Le variegate sfaccettature del maggioritario
orientamento sul danno tanatologico sono state di recente confermate e precisate dalla Supr.
Corte, secondo cui «[d]el tutto improduttive
404
paiono le disquisizioni sul se la morte faccia parte della vita o se, contrassegnando la sua fine, essa alla vita sia estranea. Così come è nulla più
che retorico il pur frequente rilievo secondo il
quale, essendo il risarcimento del danno da lesioni gravissime assai oneroso per l’autore dell’illecito ed escludendosi, per converso, la risarcibilità del danno da soppressione della vita a favore dello stesso soggetto di cui sia provocata la
morte, allora dovrebbe paradossalmente concludersi che sia economicamente più “conveniente”

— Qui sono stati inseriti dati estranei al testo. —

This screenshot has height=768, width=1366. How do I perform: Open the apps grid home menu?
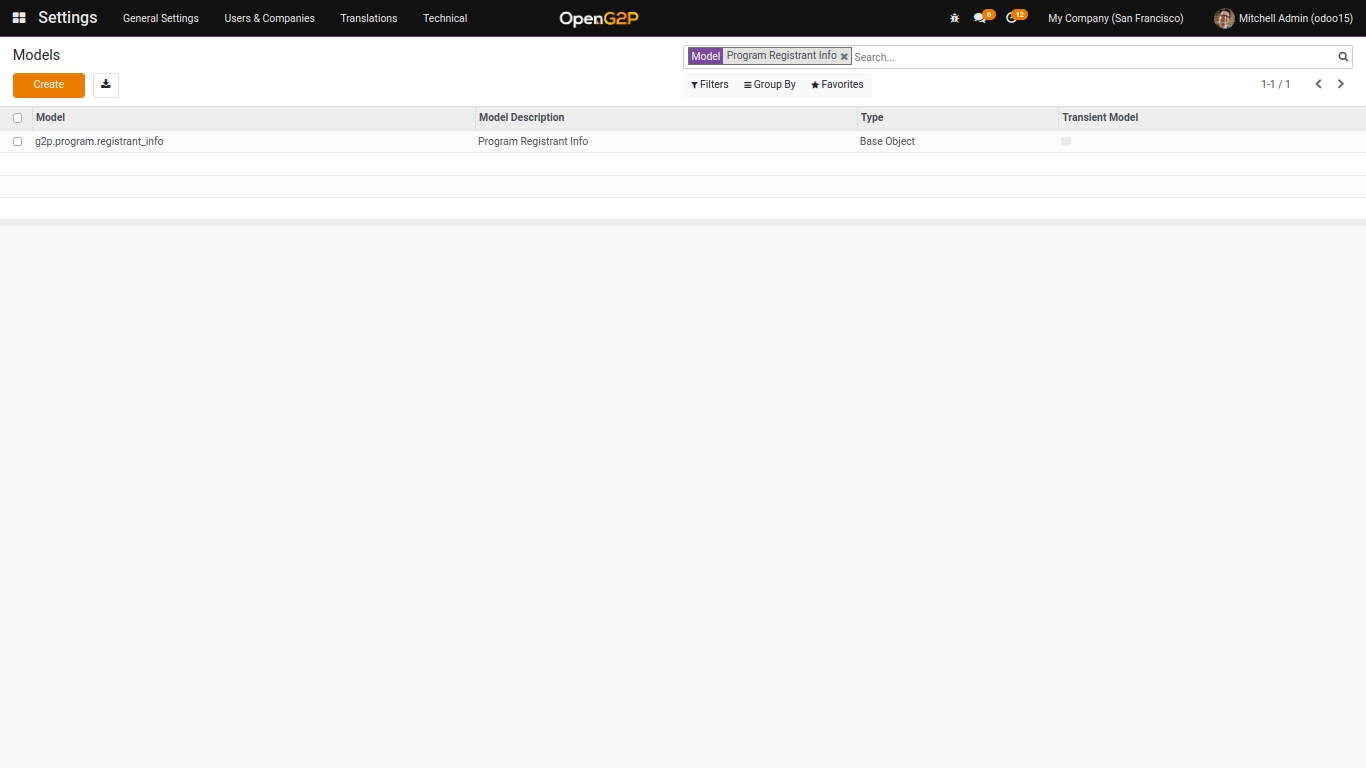(19, 18)
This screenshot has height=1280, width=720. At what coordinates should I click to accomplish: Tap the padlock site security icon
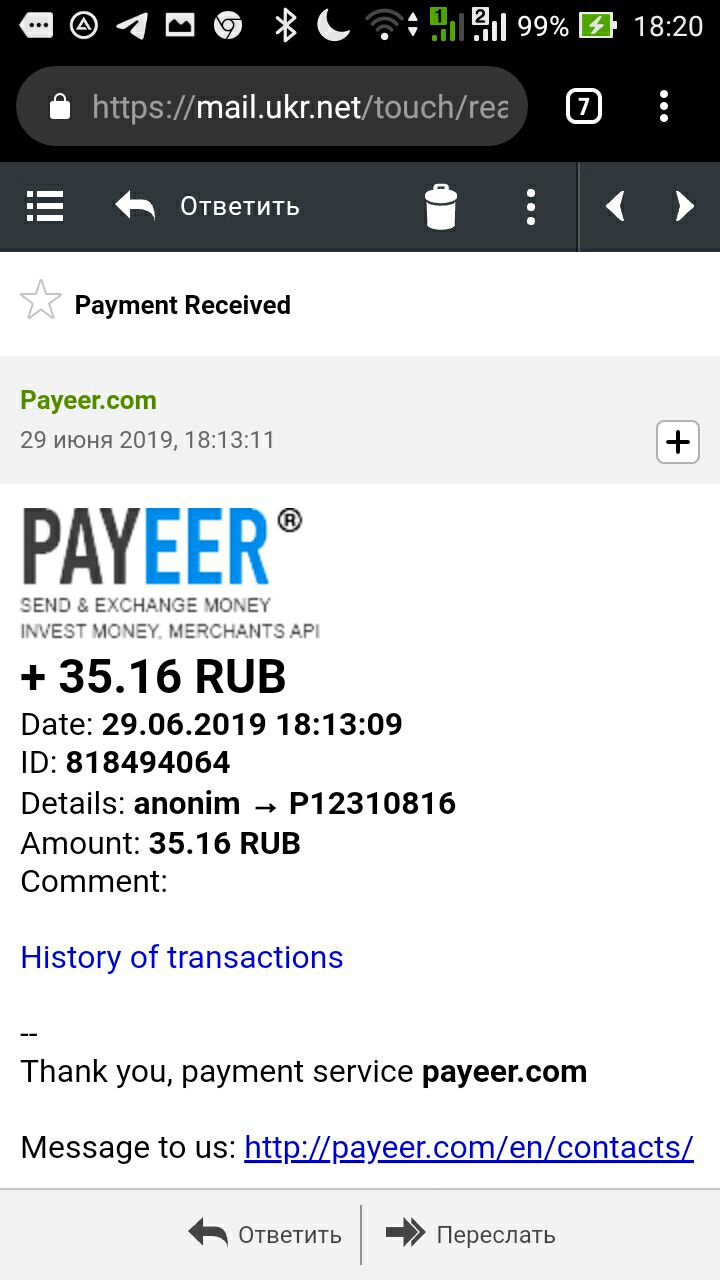point(60,106)
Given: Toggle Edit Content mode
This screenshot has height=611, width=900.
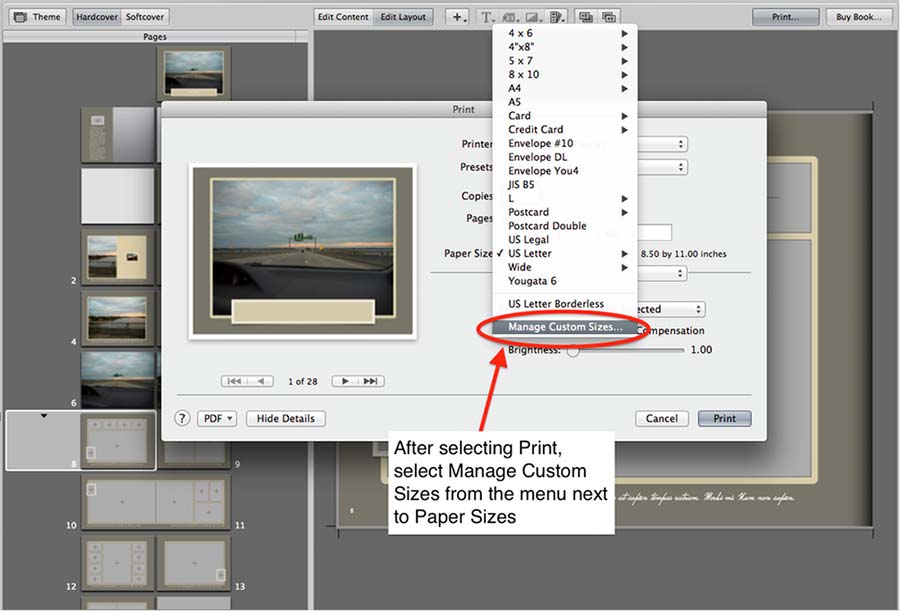Looking at the screenshot, I should pos(343,17).
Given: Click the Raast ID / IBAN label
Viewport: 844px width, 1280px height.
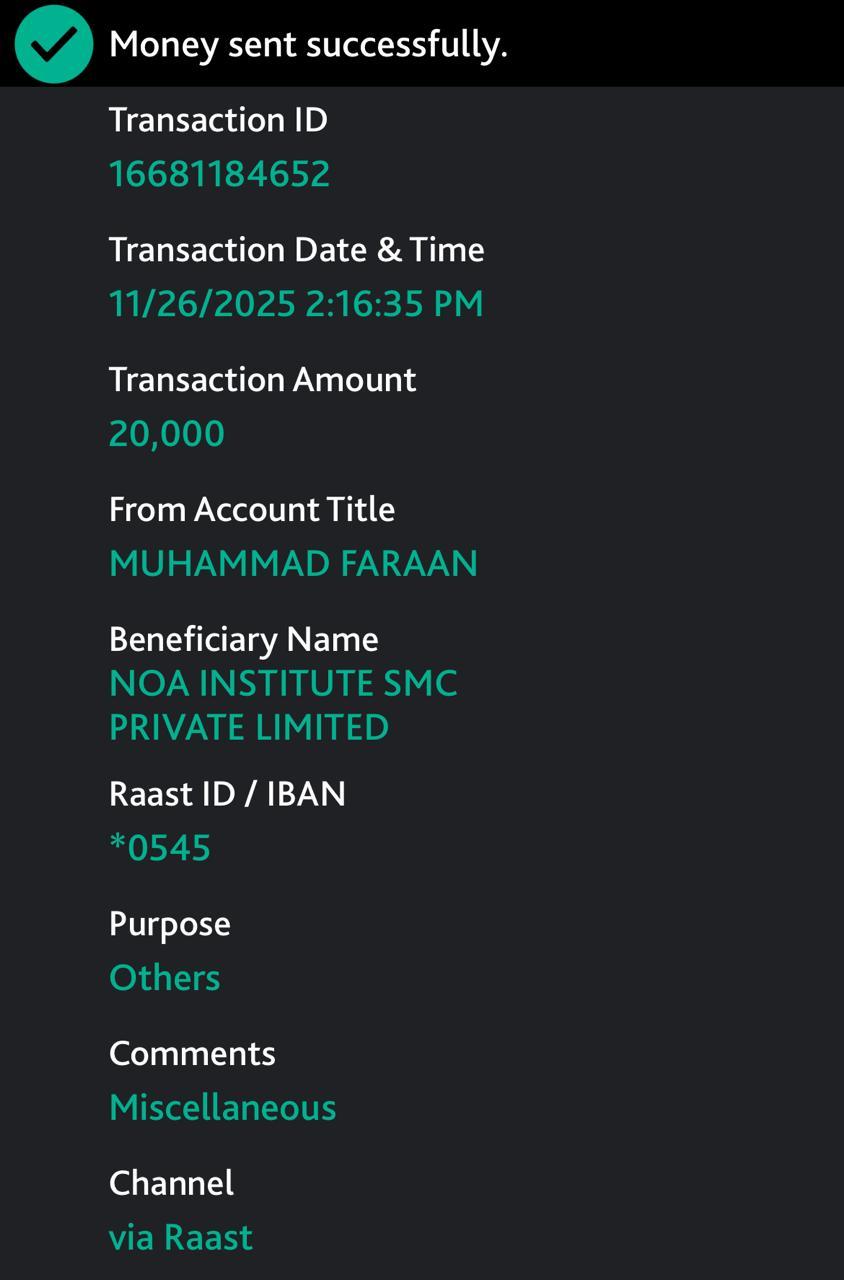Looking at the screenshot, I should tap(227, 794).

uccidere che ferire. Ed è del pari improprio l’assumere che, poiché la tutela minima di ogni diritto è quella risarcitoria (...), il negare la risarcibilità del danno da lesione del diritto alla vita
(...) significherebbe incorrere in intima contraddizione proprio in ordine alla tutela del primo
tra tutti i diritti dell’uomo. La questione è (...)

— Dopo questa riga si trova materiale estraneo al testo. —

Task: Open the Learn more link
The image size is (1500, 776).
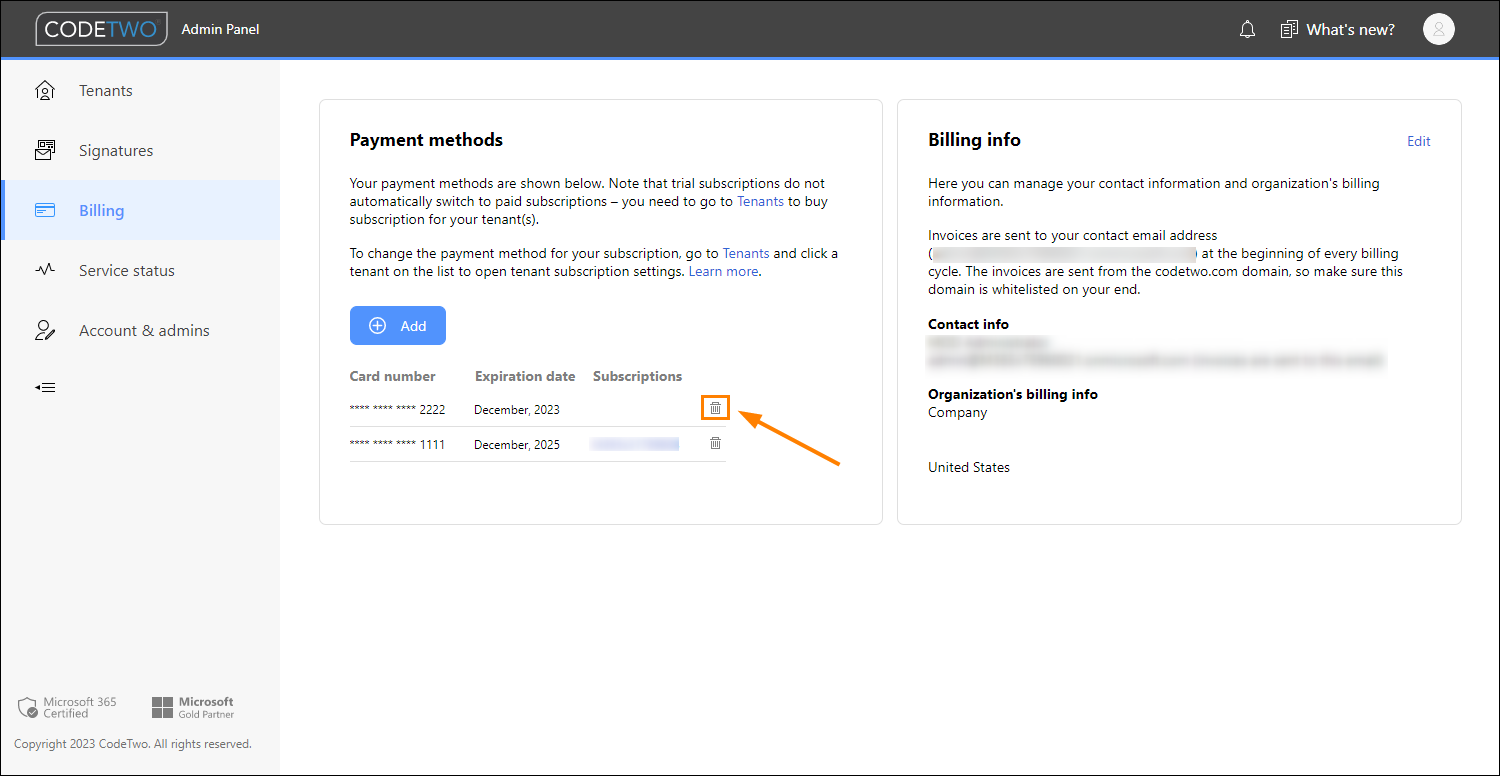Action: [722, 271]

che il risarcimento costituisce solo una forma di
tutela conseguente alla lesione di un diritto (o di
una posizione giuridica soggettiva qualificata,
pur se non assurgente al rango di diritto soggettivo); e consiste nel diritto di credito, diverso dal
diritto inciso, ad essere tenuto per quanto è possibile indenne dalle conseguenze negative che
dalla lesione del diritto derivano (...). Ora, non
solo non è giuridicamente concepibile che sia acquisito dal soggetto che muore (...) un diritto che
deriva dal fatto stesso della sua morte (...), ma è
logicamente inconfigurabile la stessa funzione
del risarcimento che, in campo civile, non è nel
nostro ordinamento sanzionatoria (funzione garantita invece dal diritto penale), ma riparatoria
o consolatoria. E in caso di morte, esclusa ovviamente la funzione riparatoria, neppure la tutela
con funzione consolatoria può (...) essere attuata
a favore del defunto. Va data, invece, ai suoi
congiunti (...). Pretendere che sia data “anche” al
defunto corrisponde, a ben vedere, solo al contingente obiettivo di far conseguire più denaro ai
congiunti, non essendo sostenuto da alcuno che
sarebbe in linea col comune sentire o col principio di solidarietà che il risarcimento da perdita
della vita fosse erogato agli eredi “anziché” ai
congiunti (se, in ipotesi, diversi) o, in mancanza
di successibili, addirittura allo Stato: il risarcimento assumerebbe allora una funzione meramente punitiva (...). E si risolverebbe in breve,
come l’esperienza insegna, in una diminuzione
di quanto riconosciuto iure proprio ai congiunti,
che percepiscono somme comunque connesse ad
NGCC 2011 - Parte seconda
Percorsi del danno non patrimoniale
un’onnicomprensiva valutazione equitativa (...),
sicché risulterebbe frustrato anche lo scopo di innalzare i limiti del risarcimento» (così Cass.,
24.3.2011, n. 6754, in www.personaedanno.it).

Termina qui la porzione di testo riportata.